Present every line of the data below as a numbered list, omitting blank lines and leaving the pictures out.

========================================

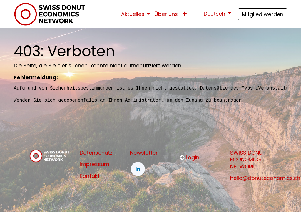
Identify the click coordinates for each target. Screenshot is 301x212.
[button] (184, 14)
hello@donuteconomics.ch (265, 178)
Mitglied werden (262, 14)
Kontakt (90, 176)
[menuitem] (166, 14)
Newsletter (144, 152)
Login (192, 157)
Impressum (94, 164)
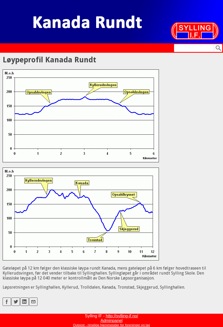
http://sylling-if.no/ (122, 316)
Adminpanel (112, 320)
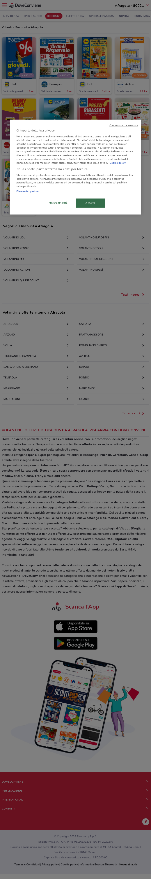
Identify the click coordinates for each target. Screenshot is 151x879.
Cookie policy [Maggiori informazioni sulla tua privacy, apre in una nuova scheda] (118, 162)
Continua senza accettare (123, 125)
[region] (75, 166)
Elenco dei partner (27, 191)
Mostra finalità (58, 202)
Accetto (90, 202)
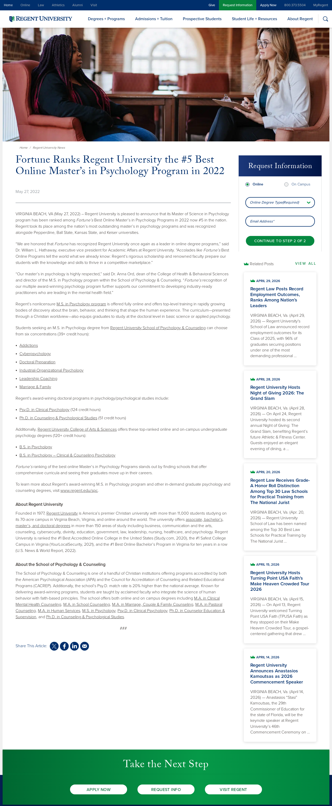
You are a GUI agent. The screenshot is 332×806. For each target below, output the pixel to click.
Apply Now (268, 5)
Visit (94, 5)
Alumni (77, 5)
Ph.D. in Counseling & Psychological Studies (58, 418)
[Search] (325, 18)
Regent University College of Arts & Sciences (77, 429)
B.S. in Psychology (35, 447)
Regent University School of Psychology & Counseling (158, 327)
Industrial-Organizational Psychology (51, 370)
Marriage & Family (35, 387)
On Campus (301, 176)
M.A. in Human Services (59, 610)
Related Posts (262, 264)
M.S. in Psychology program (81, 304)
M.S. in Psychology (98, 610)
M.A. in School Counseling (86, 604)
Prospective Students (202, 18)
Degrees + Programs (106, 18)
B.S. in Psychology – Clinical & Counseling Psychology (67, 455)
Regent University (62, 513)
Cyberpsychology (35, 353)
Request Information (237, 5)
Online (25, 5)
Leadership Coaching (38, 378)
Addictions (28, 345)
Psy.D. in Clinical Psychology (44, 409)
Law (41, 5)
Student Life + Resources (254, 18)
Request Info (166, 789)
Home (8, 5)
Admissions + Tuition (153, 18)
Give (212, 5)
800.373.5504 (295, 5)
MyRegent (320, 5)
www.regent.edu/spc (79, 490)
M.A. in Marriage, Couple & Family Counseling (152, 604)
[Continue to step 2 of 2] (280, 233)
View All (305, 263)
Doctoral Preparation (37, 362)
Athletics (58, 5)
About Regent (300, 18)
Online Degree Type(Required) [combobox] (274, 194)
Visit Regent (233, 789)
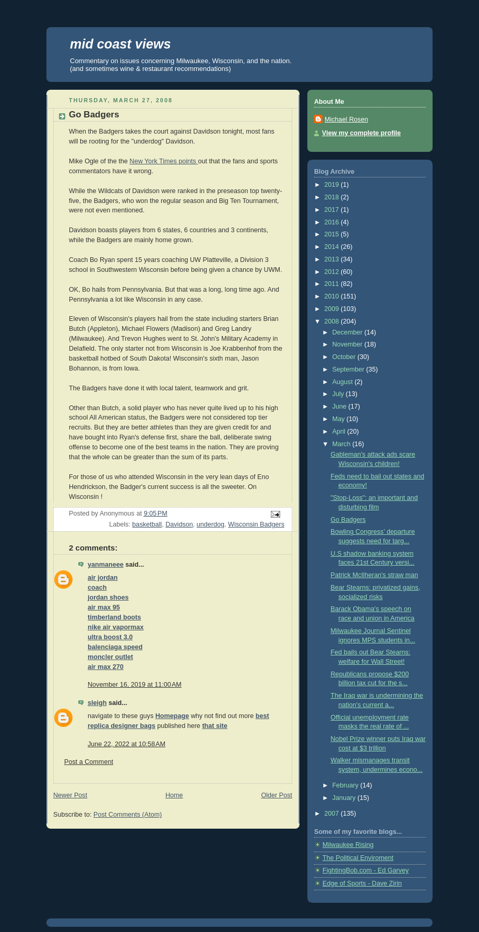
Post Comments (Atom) (127, 814)
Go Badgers (348, 519)
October (344, 357)
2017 (333, 209)
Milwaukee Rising (348, 845)
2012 (333, 272)
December (348, 332)
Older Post (276, 795)
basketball (147, 524)
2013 (333, 259)
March (342, 444)
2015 (333, 234)
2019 (333, 184)
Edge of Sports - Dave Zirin (362, 883)
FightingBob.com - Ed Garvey (365, 870)
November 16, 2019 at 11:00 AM (135, 684)
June (340, 406)
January (344, 798)
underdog (210, 524)
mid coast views (120, 44)
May (339, 419)
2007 (333, 813)
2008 (333, 321)
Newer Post (70, 795)
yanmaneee (106, 564)
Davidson (179, 524)
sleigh (97, 703)
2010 (333, 296)
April (340, 431)
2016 (333, 222)
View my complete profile (361, 133)
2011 (333, 284)
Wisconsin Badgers (256, 524)
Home (174, 795)
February (346, 785)
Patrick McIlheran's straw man (374, 575)
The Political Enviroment (357, 858)
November (348, 344)
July (339, 394)
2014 (333, 246)
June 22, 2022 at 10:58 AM (126, 744)
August (343, 382)
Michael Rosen (346, 119)
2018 (333, 197)
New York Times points (163, 161)
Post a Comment (88, 762)
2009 (333, 309)
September (349, 369)
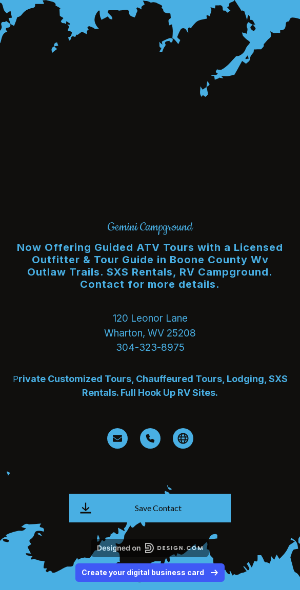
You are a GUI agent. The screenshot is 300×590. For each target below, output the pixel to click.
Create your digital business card (150, 572)
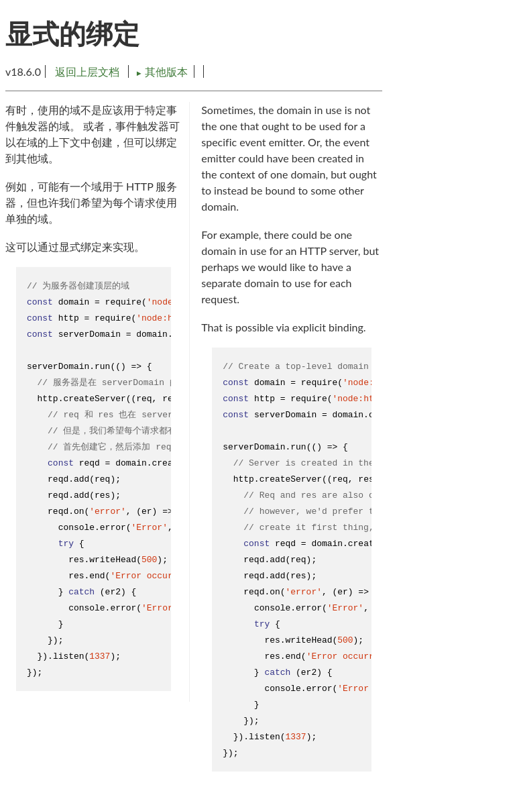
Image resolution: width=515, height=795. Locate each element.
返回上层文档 (87, 71)
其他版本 (161, 71)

========================================

TASK RESULT:
1. Identify the click coordinates for each target. Screenshot is 301x212.
2. [button] (184, 14)
3. hello@donuteconomics.ch (265, 178)
4. Mitglied werden (262, 14)
5. Kontakt (90, 176)
6. [menuitem] (166, 14)
7. Newsletter (144, 152)
8. Login (192, 157)
9. Impressum (94, 164)
10. http://sylling-if.no/ (122, 316)
11. Adminpanel (112, 320)
12. Identify the click coordinates for each target. Screenshot is 151x879.
13. Cookie policy [Maggiori informazioni sulla tua privacy, apre in una nuova scheda] (118, 162)
14. Continua senza accettare (123, 125)
15. [region] (75, 166)
16. Elenco dei partner (27, 191)
17. Mostra finalità (58, 202)
18. Accetto (90, 202)
19. You are a GUI agent. The screenshot is 332×806. For each target below, output the pixel to click.
20. Apply Now (268, 5)
21. Visit (94, 5)
22. Alumni (77, 5)
23. Ph.D. in Counseling & Psychological Studies (58, 418)
24. [Search] (325, 18)
25. Regent University College of Arts & Sciences (77, 429)
26. B.S. in Psychology (35, 447)
27. Regent University School of Psychology & Counseling (158, 327)
28. Industrial-Organizational Psychology (51, 370)
29. Marriage & Family (35, 387)
30. On Campus (301, 176)
31. M.A. in Human Services (59, 610)
32. Related Posts (262, 264)
33. M.S. in Psychology program (81, 304)
34. M.S. in Psychology (98, 610)
35. M.A. in School Counseling (86, 604)
36. Prospective Students (202, 18)
37. Degrees + Programs (106, 18)
38. B.S. in Psychology – Clinical & Counseling Psychology (67, 455)
39. Regent University (62, 513)
40. Cyberpsychology (35, 353)
41. Request Information (237, 5)
42. Online (25, 5)
43. Leadership Coaching (38, 378)
44. Addictions (28, 345)
45. Psy.D. in Clinical Psychology (44, 409)
46. Law (41, 5)
47. Student Life + Resources (254, 18)
48. Request Info (166, 789)
49. Home (8, 5)
50. Admissions + Tuition (153, 18)
51. Give (212, 5)
52. 800.373.5504 (295, 5)
53. MyRegent (320, 5)
54. www.regent.edu/spc (79, 490)
55. M.A. in Marriage, Couple & Family Counseling (152, 604)
56. [Continue to step 2 of 2] (280, 233)
57. View All (305, 263)
58. Doctoral Preparation (37, 362)
59. Athletics (58, 5)
60. About Regent (300, 18)
61. Online Degree Type(Required) [combobox] (274, 194)
62. Visit Regent (233, 789)
63. Post Comments (Atom) (127, 814)
64. Go Badgers (348, 519)
65. October (344, 357)
66. 2017 (333, 209)
67. Milwaukee Rising (348, 845)
68. 2012 (333, 272)
69. December (348, 332)
70. Older Post (276, 795)
71. basketball (147, 524)
72. 2013 (333, 259)
73. March (342, 444)
74. 2015 (333, 234)
75. 2019 (333, 184)
76. Edge of Sports - Dave Zirin (362, 883)
77. FightingBob.com - Ed Garvey (365, 870)
78. November 16, 2019 at 11:00 AM (135, 684)
79. June (340, 406)
80. January (344, 798)
81. underdog (210, 524)
82. mid coast views (120, 44)
83. May (339, 419)
84. 2007 (333, 813)
85. 2008 (333, 321)
86. Newer Post (70, 795)
87. yanmaneee (106, 564)
88. Davidson (179, 524)
89. sleigh (97, 703)
90. 2010 (333, 296)
91. April (340, 431)
92. 2016 (333, 222)
93. View my complete profile (361, 133)
94. 2011 (333, 284)
95. Wisconsin Badgers (256, 524)
96. Home (174, 795)
97. February (346, 785)
98. Patrick McIlheran's straw man (374, 575)
99. The Political Enviroment (357, 858)
100. November (348, 344)
101. July (339, 394)
102. 2014 (333, 246)
103. June 22, 2022 at 10:58 AM (126, 744)
104. August (343, 382)
105. Michael Rosen (346, 119)
106. 2018 (333, 197)
107. New York Times points (163, 161)
108. Post a Comment (88, 762)
109. 2009 (333, 309)
110. September (349, 369)
111. You are a GUI agent. The screenshot is 300×590. For each target below, output the pixel to click.
112. Create your digital business card (150, 572)
113. Image resolution: width=515, height=795. Locate each element.
114. 返回上层文档 (87, 71)
115. 其他版本 (161, 71)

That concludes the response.